:: SUPPLIED MATERIAL
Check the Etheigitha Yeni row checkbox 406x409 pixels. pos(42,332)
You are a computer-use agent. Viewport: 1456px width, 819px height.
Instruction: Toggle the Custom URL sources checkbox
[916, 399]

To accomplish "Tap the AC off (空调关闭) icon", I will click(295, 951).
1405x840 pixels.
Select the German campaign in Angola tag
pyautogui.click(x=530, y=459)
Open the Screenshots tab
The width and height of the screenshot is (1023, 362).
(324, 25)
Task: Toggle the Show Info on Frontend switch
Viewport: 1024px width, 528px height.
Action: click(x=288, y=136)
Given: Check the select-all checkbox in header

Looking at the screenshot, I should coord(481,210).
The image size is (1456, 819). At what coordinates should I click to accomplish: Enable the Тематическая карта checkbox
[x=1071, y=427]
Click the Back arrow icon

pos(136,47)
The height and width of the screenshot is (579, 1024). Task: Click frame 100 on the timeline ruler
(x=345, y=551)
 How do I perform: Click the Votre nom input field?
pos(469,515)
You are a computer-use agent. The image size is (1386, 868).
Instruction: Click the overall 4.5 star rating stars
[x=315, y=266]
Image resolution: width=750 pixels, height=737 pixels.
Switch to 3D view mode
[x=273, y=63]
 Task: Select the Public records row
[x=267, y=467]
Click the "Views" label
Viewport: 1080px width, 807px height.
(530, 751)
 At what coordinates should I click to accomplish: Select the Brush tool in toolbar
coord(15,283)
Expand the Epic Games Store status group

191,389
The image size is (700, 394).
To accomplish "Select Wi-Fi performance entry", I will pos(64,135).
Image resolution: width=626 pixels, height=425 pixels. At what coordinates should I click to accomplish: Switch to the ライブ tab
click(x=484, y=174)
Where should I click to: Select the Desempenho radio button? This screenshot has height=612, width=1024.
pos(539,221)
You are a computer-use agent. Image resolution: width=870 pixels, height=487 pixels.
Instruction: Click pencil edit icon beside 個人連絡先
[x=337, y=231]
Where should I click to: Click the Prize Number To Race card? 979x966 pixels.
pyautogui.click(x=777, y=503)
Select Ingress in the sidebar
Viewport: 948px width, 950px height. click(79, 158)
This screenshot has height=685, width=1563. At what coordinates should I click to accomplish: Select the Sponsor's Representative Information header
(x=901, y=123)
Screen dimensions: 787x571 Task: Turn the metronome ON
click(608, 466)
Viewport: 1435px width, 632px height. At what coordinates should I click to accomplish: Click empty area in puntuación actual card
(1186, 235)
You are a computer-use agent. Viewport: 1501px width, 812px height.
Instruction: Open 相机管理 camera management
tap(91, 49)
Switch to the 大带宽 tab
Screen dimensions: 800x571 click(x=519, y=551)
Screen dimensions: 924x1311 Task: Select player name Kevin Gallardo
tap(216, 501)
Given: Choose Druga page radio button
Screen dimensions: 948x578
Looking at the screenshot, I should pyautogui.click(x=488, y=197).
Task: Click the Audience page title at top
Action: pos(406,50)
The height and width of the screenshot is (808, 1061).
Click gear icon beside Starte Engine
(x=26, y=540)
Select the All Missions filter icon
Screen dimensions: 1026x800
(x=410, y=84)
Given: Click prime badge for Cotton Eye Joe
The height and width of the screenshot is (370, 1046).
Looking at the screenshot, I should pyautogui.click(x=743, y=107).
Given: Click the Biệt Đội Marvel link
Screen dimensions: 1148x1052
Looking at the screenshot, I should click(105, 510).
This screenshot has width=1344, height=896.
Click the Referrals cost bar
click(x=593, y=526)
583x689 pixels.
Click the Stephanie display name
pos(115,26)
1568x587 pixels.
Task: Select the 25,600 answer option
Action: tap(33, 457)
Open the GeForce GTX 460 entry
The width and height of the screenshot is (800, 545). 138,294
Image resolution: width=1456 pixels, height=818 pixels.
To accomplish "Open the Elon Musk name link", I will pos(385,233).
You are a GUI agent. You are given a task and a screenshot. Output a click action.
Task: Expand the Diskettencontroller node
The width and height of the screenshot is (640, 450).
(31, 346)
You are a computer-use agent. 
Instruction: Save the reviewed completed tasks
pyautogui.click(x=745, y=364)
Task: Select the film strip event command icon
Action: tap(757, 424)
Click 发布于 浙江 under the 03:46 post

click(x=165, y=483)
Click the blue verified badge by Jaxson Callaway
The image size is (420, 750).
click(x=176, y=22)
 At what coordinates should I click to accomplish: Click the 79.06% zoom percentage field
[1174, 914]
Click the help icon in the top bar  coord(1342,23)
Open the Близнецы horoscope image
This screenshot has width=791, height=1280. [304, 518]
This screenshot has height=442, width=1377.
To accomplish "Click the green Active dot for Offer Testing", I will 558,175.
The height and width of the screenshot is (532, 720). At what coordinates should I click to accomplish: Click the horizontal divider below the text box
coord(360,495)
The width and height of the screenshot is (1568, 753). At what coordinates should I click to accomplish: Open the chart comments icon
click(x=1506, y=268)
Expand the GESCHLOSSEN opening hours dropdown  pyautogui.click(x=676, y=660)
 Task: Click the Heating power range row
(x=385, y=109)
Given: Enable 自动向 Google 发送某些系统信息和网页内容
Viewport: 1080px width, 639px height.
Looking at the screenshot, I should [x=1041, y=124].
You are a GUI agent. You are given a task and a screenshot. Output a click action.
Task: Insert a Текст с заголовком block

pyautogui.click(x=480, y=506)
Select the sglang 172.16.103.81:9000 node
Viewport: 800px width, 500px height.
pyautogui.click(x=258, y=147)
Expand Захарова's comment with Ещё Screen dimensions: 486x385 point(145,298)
::::
§ TASK STATEMENT
All entries are to be reproduced verbatim, with none omitted.

§ ANSWER TO THIS PROBLEM
Check the Etheigitha Yeni row checkbox 406x409 pixels. pos(42,332)
You are a computer-use agent. Viewport: 1456px width, 819px height.
Instruction: Toggle the Custom URL sources checkbox
[916, 399]

To accomplish "Tap the AC off (空调关闭) icon", I will click(295, 951).
1405x840 pixels.
Select the German campaign in Angola tag
pyautogui.click(x=530, y=459)
Open the Screenshots tab
The width and height of the screenshot is (1023, 362).
(324, 25)
Task: Toggle the Show Info on Frontend switch
Viewport: 1024px width, 528px height.
Action: click(x=288, y=136)
Given: Check the select-all checkbox in header

Looking at the screenshot, I should coord(481,210).
The image size is (1456, 819). At what coordinates should I click to accomplish: Enable the Тематическая карта checkbox
[x=1071, y=427]
Click the Back arrow icon

pos(136,47)
The height and width of the screenshot is (579, 1024). Task: Click frame 100 on the timeline ruler
(x=345, y=551)
 How do I perform: Click the Votre nom input field?
pos(469,515)
You are a computer-use agent. The image size is (1386, 868).
Instruction: Click the overall 4.5 star rating stars
[x=315, y=266]
Image resolution: width=750 pixels, height=737 pixels.
Switch to 3D view mode
[x=273, y=63]
 Task: Select the Public records row
[x=267, y=467]
Click the "Views" label
Viewport: 1080px width, 807px height.
(530, 751)
 At what coordinates should I click to accomplish: Select the Brush tool in toolbar
coord(15,283)
Expand the Epic Games Store status group

191,389
The image size is (700, 394).
To accomplish "Select Wi-Fi performance entry", I will pos(64,135).
Image resolution: width=626 pixels, height=425 pixels. At what coordinates should I click to accomplish: Switch to the ライブ tab
click(x=484, y=174)
Where should I click to: Select the Desempenho radio button? This screenshot has height=612, width=1024.
pos(539,221)
You are a computer-use agent. Image resolution: width=870 pixels, height=487 pixels.
Instruction: Click pencil edit icon beside 個人連絡先
[x=337, y=231]
Where should I click to: Click the Prize Number To Race card? 979x966 pixels.
pyautogui.click(x=777, y=503)
Select Ingress in the sidebar
Viewport: 948px width, 950px height. click(79, 158)
This screenshot has height=685, width=1563. At what coordinates should I click to accomplish: Select the Sponsor's Representative Information header
(x=901, y=123)
Screen dimensions: 787x571 Task: Turn the metronome ON
click(608, 466)
Viewport: 1435px width, 632px height. At what coordinates should I click to accomplish: Click empty area in puntuación actual card
(1186, 235)
You are a computer-use agent. Viewport: 1501px width, 812px height.
Instruction: Open 相机管理 camera management
tap(91, 49)
Switch to the 大带宽 tab
Screen dimensions: 800x571 click(x=519, y=551)
Screen dimensions: 924x1311 Task: Select player name Kevin Gallardo
tap(216, 501)
Given: Choose Druga page radio button
Screen dimensions: 948x578
Looking at the screenshot, I should pyautogui.click(x=488, y=197).
Task: Click the Audience page title at top
Action: pos(406,50)
The height and width of the screenshot is (808, 1061).
Click gear icon beside Starte Engine
(x=26, y=540)
Select the All Missions filter icon
Screen dimensions: 1026x800
(x=410, y=84)
Given: Click prime badge for Cotton Eye Joe
The height and width of the screenshot is (370, 1046).
Looking at the screenshot, I should pyautogui.click(x=743, y=107).
Given: Click the Biệt Đội Marvel link
Screen dimensions: 1148x1052
Looking at the screenshot, I should click(105, 510).
This screenshot has width=1344, height=896.
Click the Referrals cost bar
click(x=593, y=526)
583x689 pixels.
Click the Stephanie display name
pos(115,26)
1568x587 pixels.
Task: Select the 25,600 answer option
Action: tap(33, 457)
Open the GeForce GTX 460 entry
The width and height of the screenshot is (800, 545). 138,294
Image resolution: width=1456 pixels, height=818 pixels.
To accomplish "Open the Elon Musk name link", I will pos(385,233).
You are a GUI agent. You are given a task and a screenshot. Output a click action.
Task: Expand the Diskettencontroller node
The width and height of the screenshot is (640, 450).
(31, 346)
You are a computer-use agent. 
Instruction: Save the reviewed completed tasks
pyautogui.click(x=745, y=364)
Task: Select the film strip event command icon
Action: tap(757, 424)
Click 发布于 浙江 under the 03:46 post

click(x=165, y=483)
Click the blue verified badge by Jaxson Callaway
The image size is (420, 750).
click(x=176, y=22)
 At what coordinates should I click to accomplish: Click the 79.06% zoom percentage field
[1174, 914]
Click the help icon in the top bar  coord(1342,23)
Open the Близнецы horoscope image
This screenshot has width=791, height=1280. [304, 518]
This screenshot has height=442, width=1377.
To accomplish "Click the green Active dot for Offer Testing", I will 558,175.
The height and width of the screenshot is (532, 720). At what coordinates should I click to accomplish: Click the horizontal divider below the text box
coord(360,495)
The width and height of the screenshot is (1568, 753). At what coordinates should I click to accomplish: Open the chart comments icon
click(x=1506, y=268)
Expand the GESCHLOSSEN opening hours dropdown  pyautogui.click(x=676, y=660)
 Task: Click the Heating power range row
(x=385, y=109)
Given: Enable 自动向 Google 发送某些系统信息和网页内容
Viewport: 1080px width, 639px height.
Looking at the screenshot, I should [x=1041, y=124].
You are a GUI agent. You are given a task and a screenshot. Output a click action.
Task: Insert a Текст с заголовком block

pyautogui.click(x=480, y=506)
Select the sglang 172.16.103.81:9000 node
Viewport: 800px width, 500px height.
pyautogui.click(x=258, y=147)
Expand Захарова's comment with Ещё Screen dimensions: 486x385 point(145,298)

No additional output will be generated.